El futuro del Campo de Níjar se encuentra en sus balsas
El nuevo proyecto incluye medidas medioambientales como charcas para anfibios o la instalación de nidos para aves

Antonio López, presidente de la CUCN durante el llenado de la balsa 8.
La Comunidad de Usuarios de Aguas de la Comarca de Níjar (CUCN) sigue avanzando en su compromiso por garantizar el suministro hídrico en una de las zonas agrícolas más productivas de Almería. La construcción de dos nuevas balsas de regulación permitirá mejorar la capacidad de almacenamiento de agua desalada, reforzando así el abastecimiento para 10.100 hectáreas invernadas y beneficiando a unos 2.900 regantes.

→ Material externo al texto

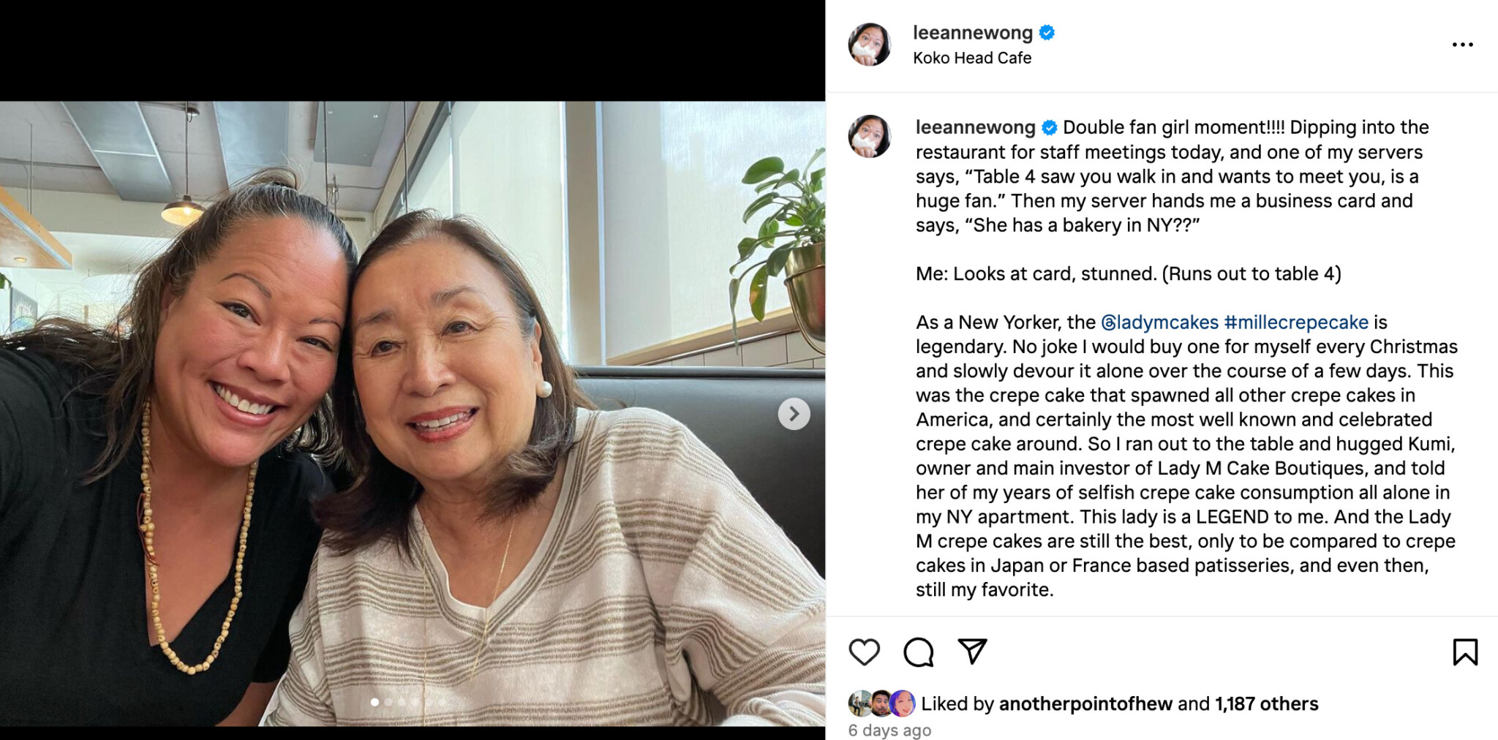Click the liker avatars beside 'Liked by'
Screen dimensions: 1498x740
881,703
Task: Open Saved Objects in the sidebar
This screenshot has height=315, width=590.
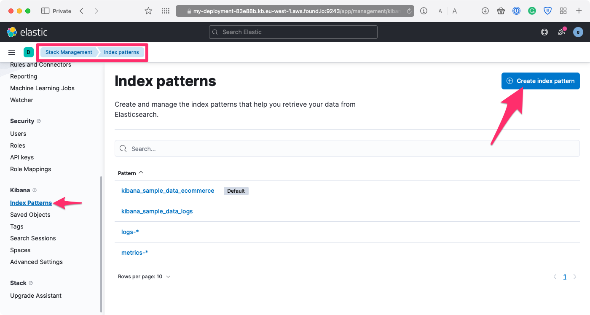Action: click(x=30, y=215)
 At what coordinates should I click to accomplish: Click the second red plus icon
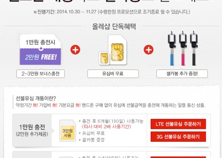click(149, 50)
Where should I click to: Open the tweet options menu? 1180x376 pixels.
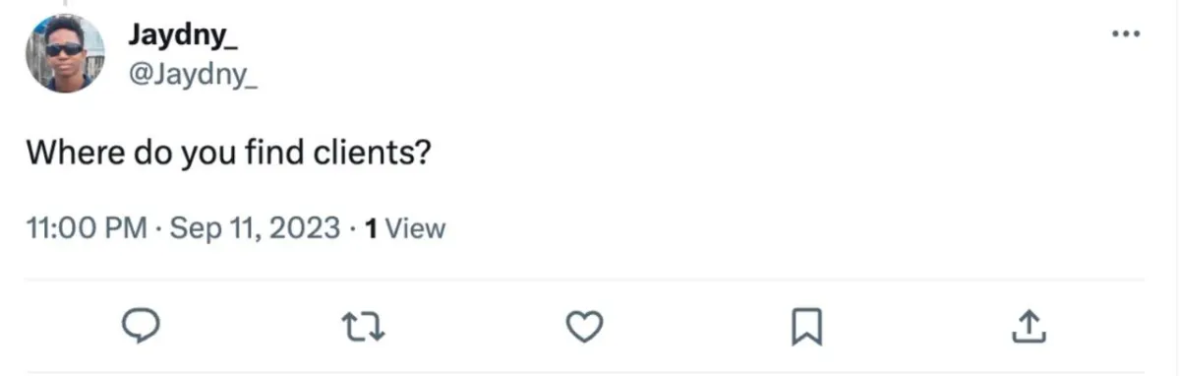click(1125, 33)
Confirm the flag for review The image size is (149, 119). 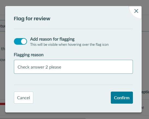[x=122, y=98]
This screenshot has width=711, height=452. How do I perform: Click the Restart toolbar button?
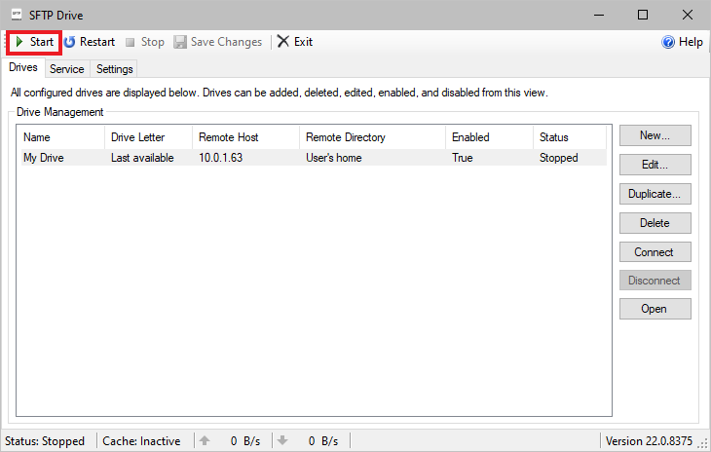90,42
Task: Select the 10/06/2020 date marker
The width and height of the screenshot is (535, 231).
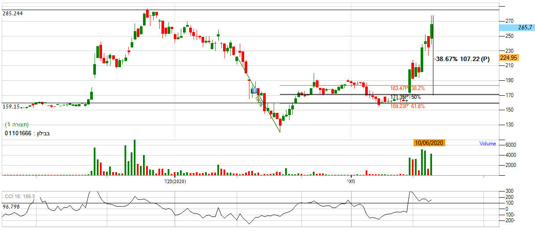Action: [x=429, y=143]
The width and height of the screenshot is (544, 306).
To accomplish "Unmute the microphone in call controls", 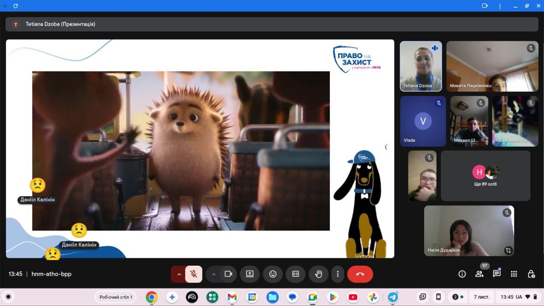I will point(194,274).
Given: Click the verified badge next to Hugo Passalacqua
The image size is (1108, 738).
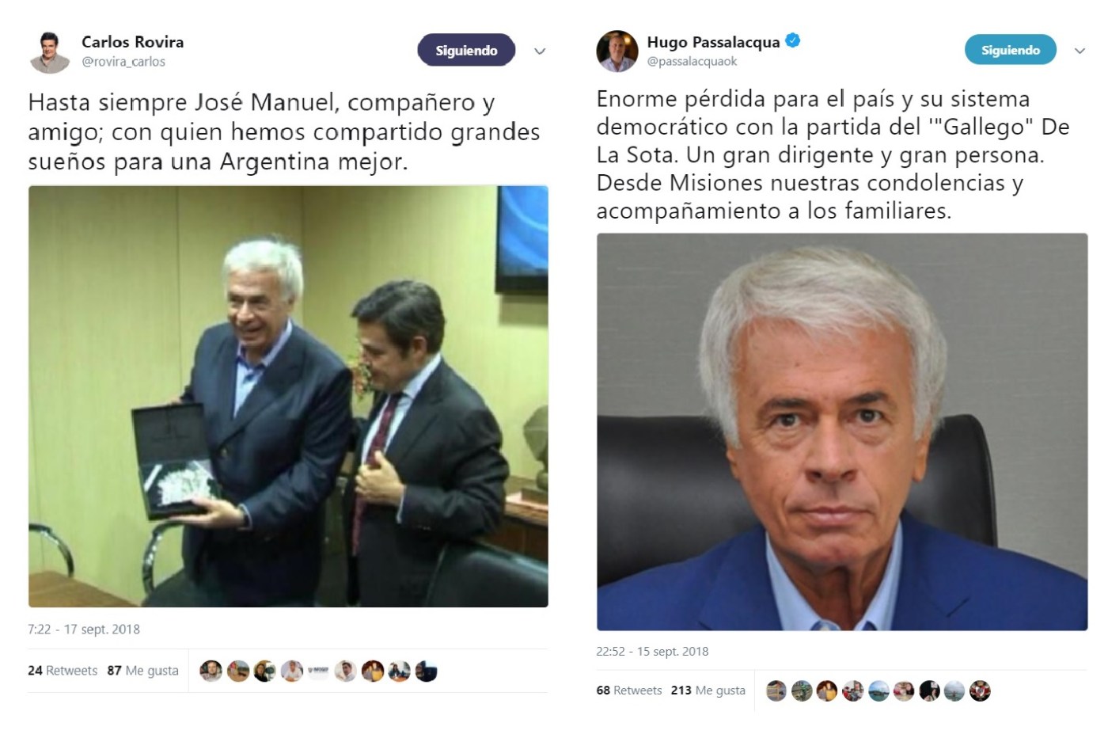Looking at the screenshot, I should click(x=792, y=40).
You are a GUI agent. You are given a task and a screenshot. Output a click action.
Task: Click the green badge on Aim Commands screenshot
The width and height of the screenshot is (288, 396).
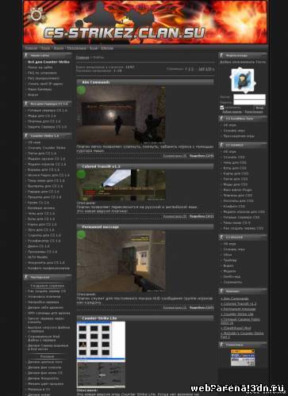pyautogui.click(x=81, y=89)
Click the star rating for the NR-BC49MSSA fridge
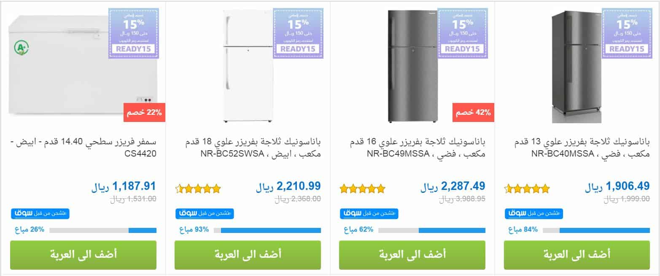 click(x=363, y=188)
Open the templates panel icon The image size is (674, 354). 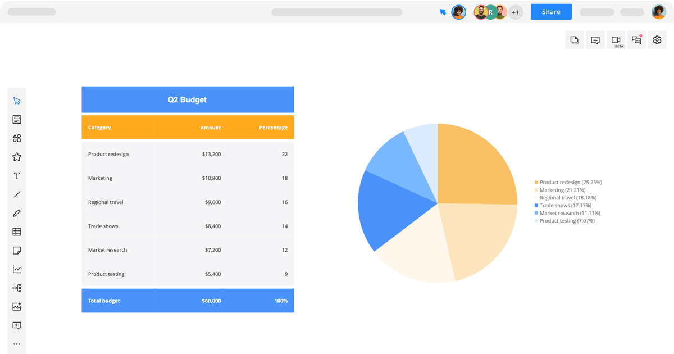pos(17,119)
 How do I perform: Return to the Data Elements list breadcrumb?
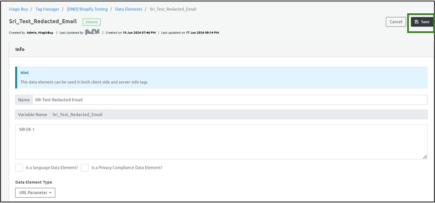click(129, 9)
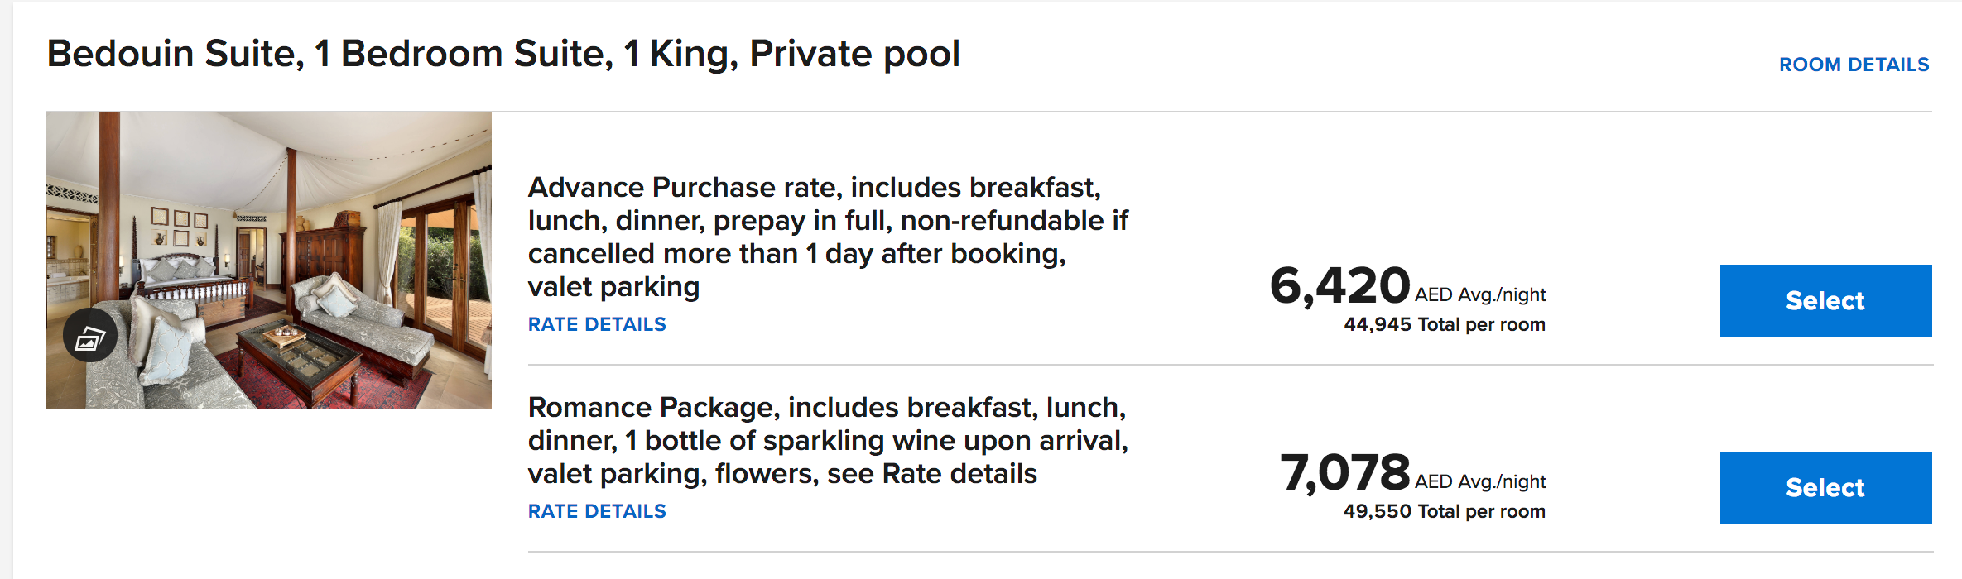1962x579 pixels.
Task: View RATE DETAILS for Advance Purchase rate
Action: coord(597,324)
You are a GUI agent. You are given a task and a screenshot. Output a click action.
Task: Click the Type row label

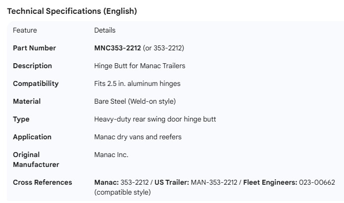(x=21, y=119)
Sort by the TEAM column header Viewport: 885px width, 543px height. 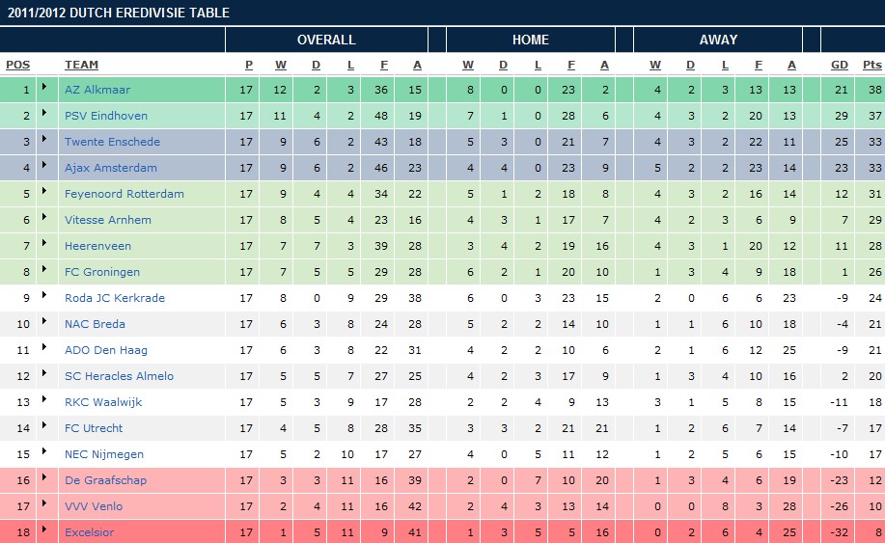pyautogui.click(x=81, y=65)
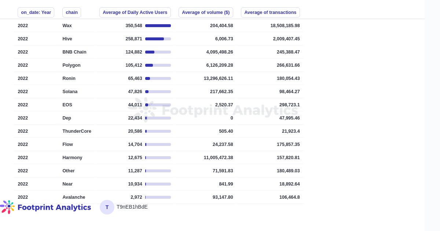440x231 pixels.
Task: Select the ThunderCore chain name
Action: pyautogui.click(x=77, y=131)
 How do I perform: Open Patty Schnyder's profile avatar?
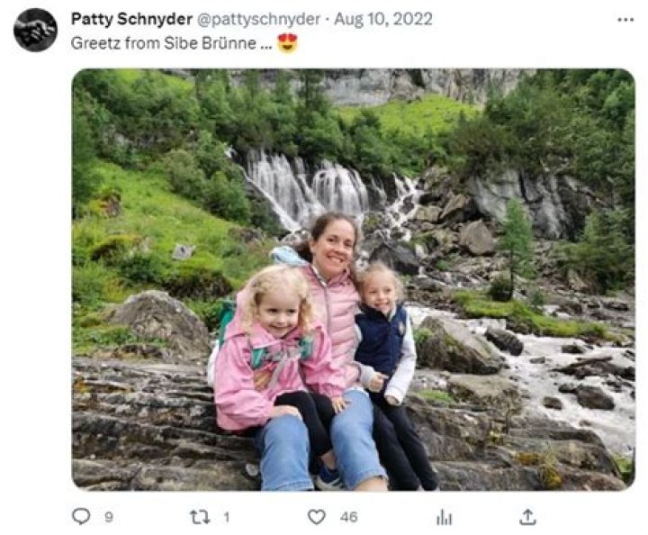tap(35, 30)
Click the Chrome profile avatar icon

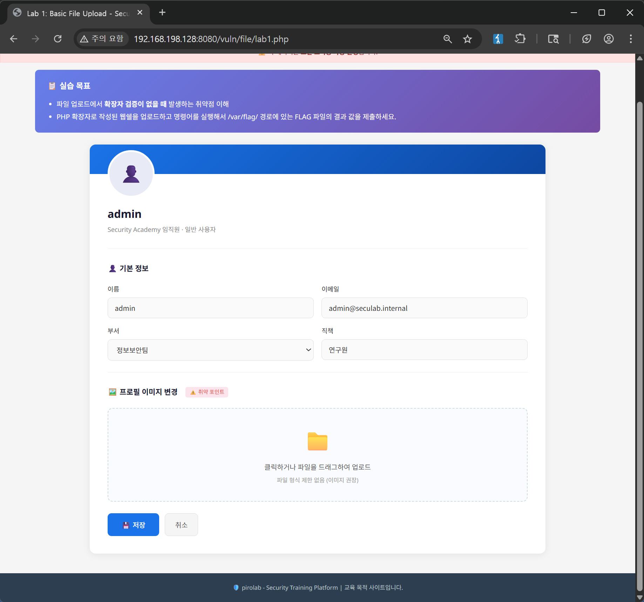click(609, 39)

Las obras, licitadas por la Sociedad Mercantil Estatal de Infraestructuras Agrarias (SEISA) con un presupuesto de 13,4 millones de euros, incluyen la construcción de dos balsas: una en el paraje Las Moralas, con una capacidad de 908.895 metros cúbicos, y otra en El Cautivo, con 890.509 metros cúbicos.
La lucha por los campos de Níjar
La CUCN, constituida en 1999, nació con el objetivo de diversificar las fuentes de agua en la comarca, evitando la sobreexplotación del acuífero de Níjar. Gracias a un convenio firmado con ACUAMED en el año 2000, la desaladora de Carboneras se convirtió en el pilar del suministro agrícola y urbano.
La construcción de una red hidráulica de más de 700 kilómetros, promovida y gestionada por la propia CUCN, ha sido clave para el desarrollo agrícola de Níjar, permitiendo que cada agricultor combine agua desalada con agua del acuífero según las necesidades del cultivo y la época del año. Este sistema de distribución cuenta con una tecnología de telecontrol avanzada, que garantiza pérdidas inferiores al 1% anual, una eficiencia única en España.
Con la reciente incorporación de la balsa número 8 en El Jabonero, con una capacidad de un hectómetro cúbico, y las dos nuevas balsas en construcción, la CUCN contará con un total de más de 4 hectómetros cúbicos de reserva, asegurando el suministro de agua incluso en periodos de escasez. Gracias a estas actuaciones, los regantes de Níjar reducen la dependencia del acuífero y garantizan el agua a las futuras generaciones de regantes.